* [Recorded data]:
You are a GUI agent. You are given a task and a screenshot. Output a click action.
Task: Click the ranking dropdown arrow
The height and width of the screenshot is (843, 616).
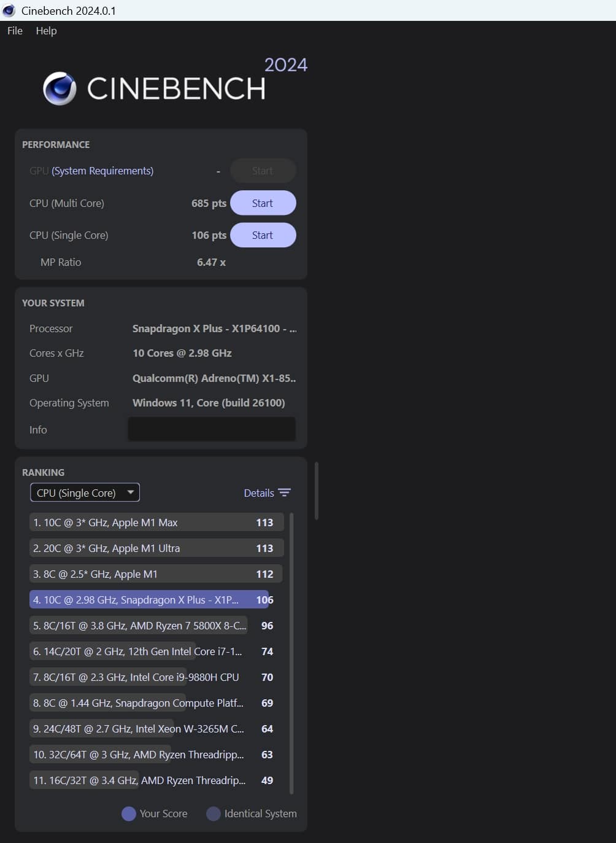coord(130,492)
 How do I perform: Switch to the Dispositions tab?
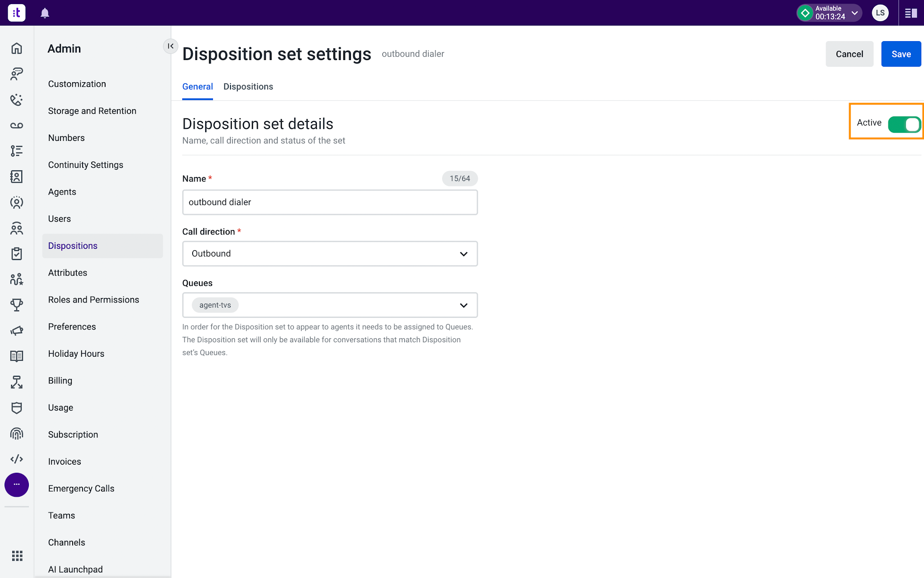248,87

* [What you should do]: Restate, exactly as they appear, the line with "Task: Click the ranking dropdown arrow" and all the lines after it up to the end of the data above; images do not belong in the copy.

* [Answer below]:
Task: Click the ranking dropdown arrow
The height and width of the screenshot is (843, 616).
coord(130,492)
 How do I perform: Switch to the Dispositions tab?
248,87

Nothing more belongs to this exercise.